__The data__:
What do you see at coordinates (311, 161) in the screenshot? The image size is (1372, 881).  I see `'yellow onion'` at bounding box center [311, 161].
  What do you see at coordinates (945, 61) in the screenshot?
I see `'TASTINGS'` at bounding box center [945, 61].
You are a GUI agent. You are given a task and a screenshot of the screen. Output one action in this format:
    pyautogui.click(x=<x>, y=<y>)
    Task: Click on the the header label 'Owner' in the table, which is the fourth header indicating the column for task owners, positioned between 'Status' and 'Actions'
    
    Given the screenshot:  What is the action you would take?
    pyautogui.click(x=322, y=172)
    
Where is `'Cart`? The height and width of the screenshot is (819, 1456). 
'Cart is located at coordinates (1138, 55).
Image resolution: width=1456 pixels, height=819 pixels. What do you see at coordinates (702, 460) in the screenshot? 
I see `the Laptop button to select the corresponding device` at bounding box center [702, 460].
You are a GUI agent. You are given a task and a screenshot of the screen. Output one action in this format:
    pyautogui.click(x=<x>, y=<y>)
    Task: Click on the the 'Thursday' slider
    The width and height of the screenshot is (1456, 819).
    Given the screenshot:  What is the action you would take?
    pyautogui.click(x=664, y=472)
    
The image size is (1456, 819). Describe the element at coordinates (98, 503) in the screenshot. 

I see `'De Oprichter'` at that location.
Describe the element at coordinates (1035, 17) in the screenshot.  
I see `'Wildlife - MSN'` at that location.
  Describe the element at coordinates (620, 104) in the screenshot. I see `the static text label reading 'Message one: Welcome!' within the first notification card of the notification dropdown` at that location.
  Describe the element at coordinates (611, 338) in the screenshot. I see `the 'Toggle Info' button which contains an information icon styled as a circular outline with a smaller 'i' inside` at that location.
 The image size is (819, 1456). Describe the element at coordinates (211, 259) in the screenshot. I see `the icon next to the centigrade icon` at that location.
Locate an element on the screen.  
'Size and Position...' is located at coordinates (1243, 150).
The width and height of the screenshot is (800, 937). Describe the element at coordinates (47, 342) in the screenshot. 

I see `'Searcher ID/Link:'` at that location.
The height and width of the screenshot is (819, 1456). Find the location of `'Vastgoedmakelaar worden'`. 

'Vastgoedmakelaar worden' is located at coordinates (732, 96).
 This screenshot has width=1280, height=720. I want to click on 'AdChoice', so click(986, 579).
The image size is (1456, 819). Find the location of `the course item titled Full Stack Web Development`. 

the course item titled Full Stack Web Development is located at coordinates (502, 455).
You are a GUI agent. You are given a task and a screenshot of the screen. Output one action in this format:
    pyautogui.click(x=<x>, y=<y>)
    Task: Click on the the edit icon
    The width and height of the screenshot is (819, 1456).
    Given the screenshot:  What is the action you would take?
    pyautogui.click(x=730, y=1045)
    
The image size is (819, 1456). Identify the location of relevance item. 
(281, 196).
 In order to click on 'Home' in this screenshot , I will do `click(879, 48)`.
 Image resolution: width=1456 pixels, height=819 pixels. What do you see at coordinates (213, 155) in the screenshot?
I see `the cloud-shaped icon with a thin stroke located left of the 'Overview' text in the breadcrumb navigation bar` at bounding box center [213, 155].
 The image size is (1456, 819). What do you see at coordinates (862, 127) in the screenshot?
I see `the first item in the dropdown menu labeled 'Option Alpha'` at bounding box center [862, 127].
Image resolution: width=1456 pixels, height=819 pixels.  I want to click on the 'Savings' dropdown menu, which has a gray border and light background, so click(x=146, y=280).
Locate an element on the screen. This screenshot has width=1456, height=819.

__Work to be completed__: Present the lines above, from the first one through the line with "pyautogui.click(x=664, y=472)", as a Markdown table with the columns Row and Line text. Leave out any blank lines.

__Exercise output__:
| Row | Line text |
|---|---|
| 1 | What do you see at coordinates (311, 161) in the screenshot? The image size is (1372, 881).  I see `'yellow onion'` at bounding box center [311, 161]. |
| 2 |   What do you see at coordinates (945, 61) in the screenshot? |
| 3 | I see `'TASTINGS'` at bounding box center [945, 61]. |
| 4 | You are a GUI agent. You are given a task and a screenshot of the screen. Output one action in this format: |
| 5 |     pyautogui.click(x=<x>, y=<y>) |
| 6 |     Task: Click on the the header label 'Owner' in the table, which is the fourth header indicating the column for task owners, positioned between 'Status' and 'Actions' |
| 7 |     Given the screenshot:  What is the action you would take? |
| 8 |     pyautogui.click(x=322, y=172) |
| 9 | Where is `'Cart`? The height and width of the screenshot is (819, 1456).  |
| 10 | 'Cart is located at coordinates (1138, 55). |
| 11 | Image resolution: width=1456 pixels, height=819 pixels. What do you see at coordinates (702, 460) in the screenshot?  |
| 12 | I see `the Laptop button to select the corresponding device` at bounding box center [702, 460]. |
| 13 | You are a GUI agent. You are given a task and a screenshot of the screen. Output one action in this format: |
| 14 |     pyautogui.click(x=<x>, y=<y>) |
| 15 |     Task: Click on the the 'Thursday' slider |
| 16 |     The width and height of the screenshot is (1456, 819). |
| 17 |     Given the screenshot:  What is the action you would take? |
| 18 |     pyautogui.click(x=664, y=472) |